TRANSITIONS are psychological. Transition is a three phase process that people go through as they internalize and come to terms with the details of the new situation that the change brings about.
Transitions are not optional to change. They can't be avoided. They have to be traversed. They can be very rough waters or very rocky roads. They can be the very valley of the shadow of death and we must go through them.
The 1st phase of a transition is an ending. Changes (even good changes) begin with an ending. It is the letting go of the old ways and the old identities. It takes time. And people in transition need help and support in order to navigate the process of letting go.

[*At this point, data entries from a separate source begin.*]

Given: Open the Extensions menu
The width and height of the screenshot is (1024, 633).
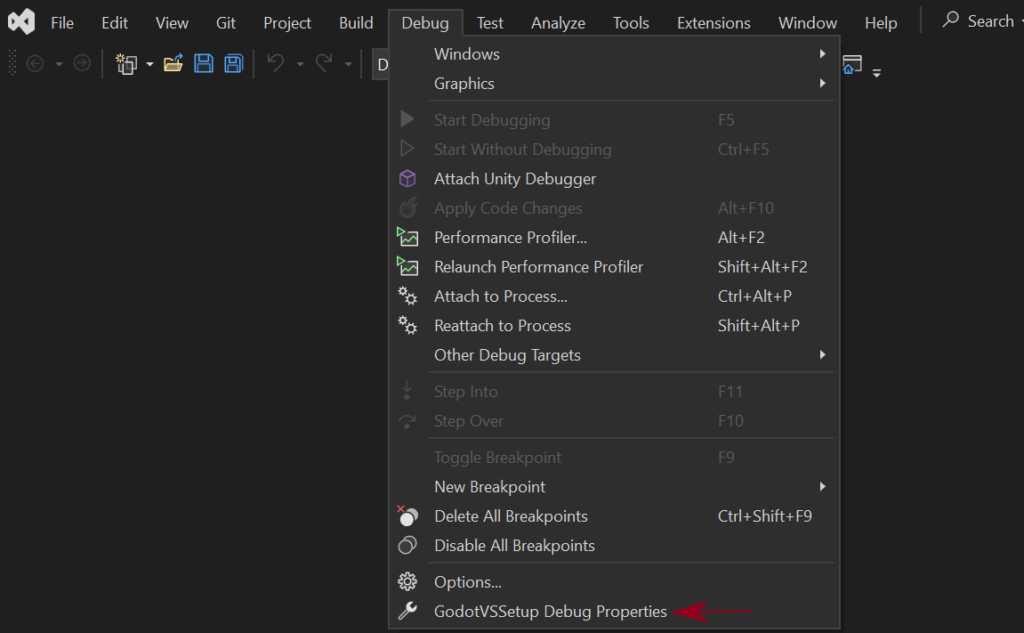Looking at the screenshot, I should [x=713, y=23].
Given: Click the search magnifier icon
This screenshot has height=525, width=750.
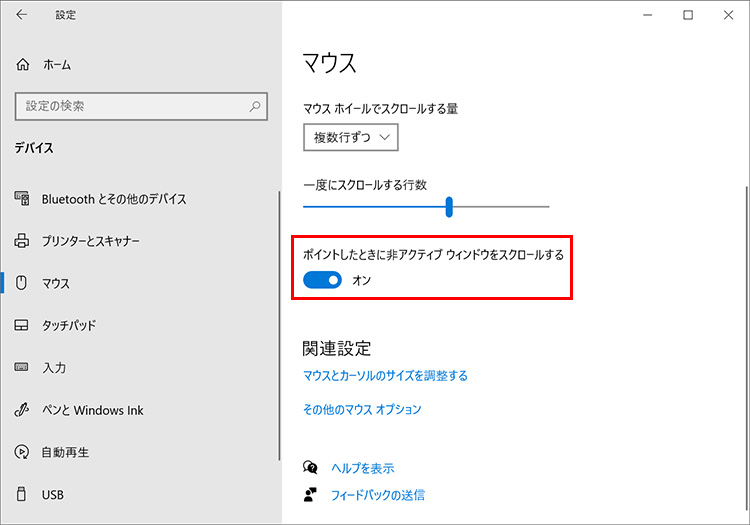Looking at the screenshot, I should [x=256, y=105].
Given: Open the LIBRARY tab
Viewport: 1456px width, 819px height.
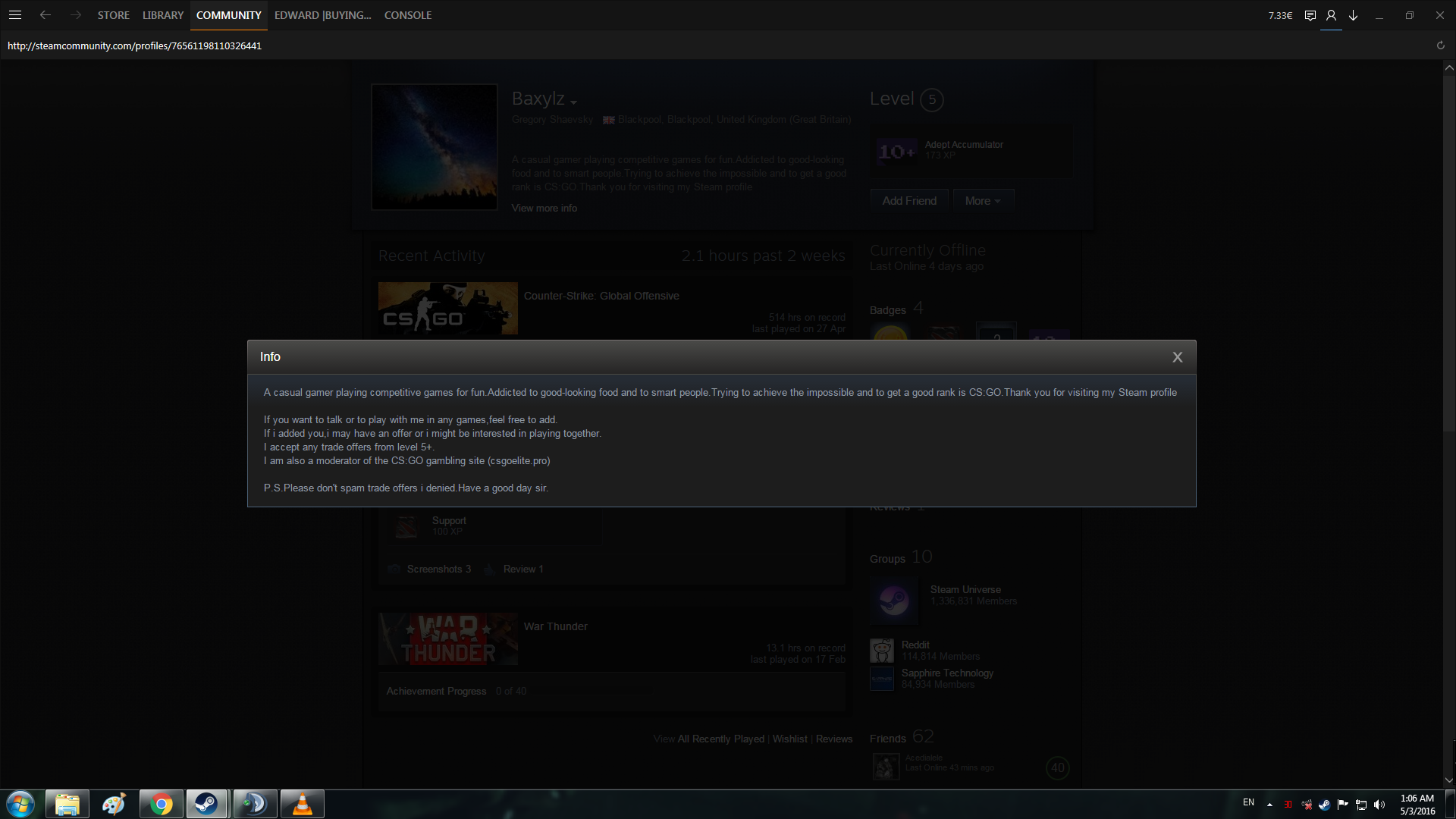Looking at the screenshot, I should point(163,15).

This is especially true when the change is unwelcome. Letting go of the comfortable and familiar and learning to embrace the strange and new can be very difficult and often frightening. The emotional upheaval can overwhelm our ability to cope and we call that CRISIS. There are things we can do that will help to minimize the impact of a crisis. There are likewise unhelpfull things we can do that will add to the burden of a crisis. We can add to our own burdens, while under crisis. We can add to the burdens of others while trying to relieve their crisis. Trying to be helpful during a crisis takes a great deal of gentle compassion and empathy. Crisis is humbling. And humility in crisis is a great blessing.
Crisis is not the time for the "I told you so's" or the "It's all your fault's". Someone in phase 1, is a person who is hot upon God's anvil, under the hammer of the master craftsman. They are under the hard knocks. And even if they are receiving something new and joyful in the change, they are likewise grieving the loss of what was. I was terrified by the news that I would be a daddy, even as I was thrilled for the event.

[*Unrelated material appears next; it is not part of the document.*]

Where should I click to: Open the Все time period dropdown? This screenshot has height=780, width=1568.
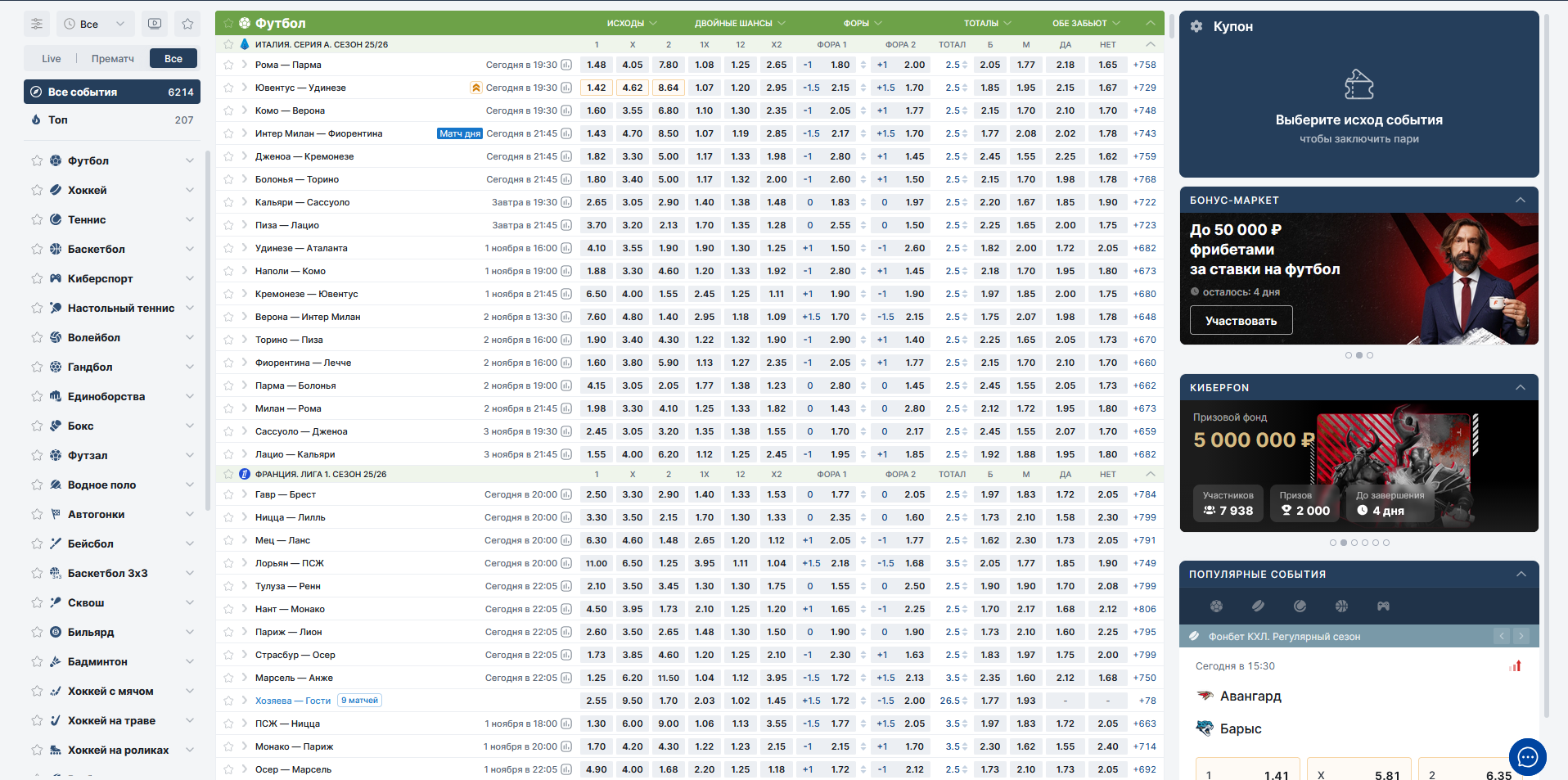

The 2nd phase of a transition is the in-between time when the old is gone but the new isn't fully in place. It's what Dr. William Bridges calls, "The Neutral Zone" and what I would prefer the term "grief". Grieving is likewise a process. 1. Denial (it's going to be OK) 2. Anger (Why me?) 3. Bargaining (I'll do anything, but please!) 4. Depression (I'm so sad, I hurt, I have no energy) 5. Acceptance (It's going to be different, but it's going to be OK)
Traveling the neutral zone takes time. People in crisis do not have the resources or the energy to traverse this quickly. Often people on the outside do not have the patience to permit the grieving person the time they need because they have moved through the transition more quickly. And sometimes a person can become stuck in the neutral zone, preferring to remain in limbo rather than welcome the new normal into their lives. Which is why patience and humility are central to crossing the neutral zone.
The 3rd phase is emerging from the neutral zone into that new normal. It actually begins in the background of the neutral zone as the new identity and new patterns of routines and behaviors are created and adopted, and as this new normal forms and solidifies. There come a new energy as these patterns become more familiar and the ability to cope reduces the crisis to manageable levels and a new sense of identity and purpose emerges. As the person in crisis unplugs from the old world and plugs into the new, we see that a transiiton begins with an ending and ends with a beginning.
Successfully traveling through a crisis, will depend on people affected being able to do things differently. This is a difficult process. And our calling as Christians involves helping people through these three phases of transition. It's no small accident that the Lord calls us to be humble and suffering servants. Such people are ideal to minister to the broken hearted and the joyful spirits.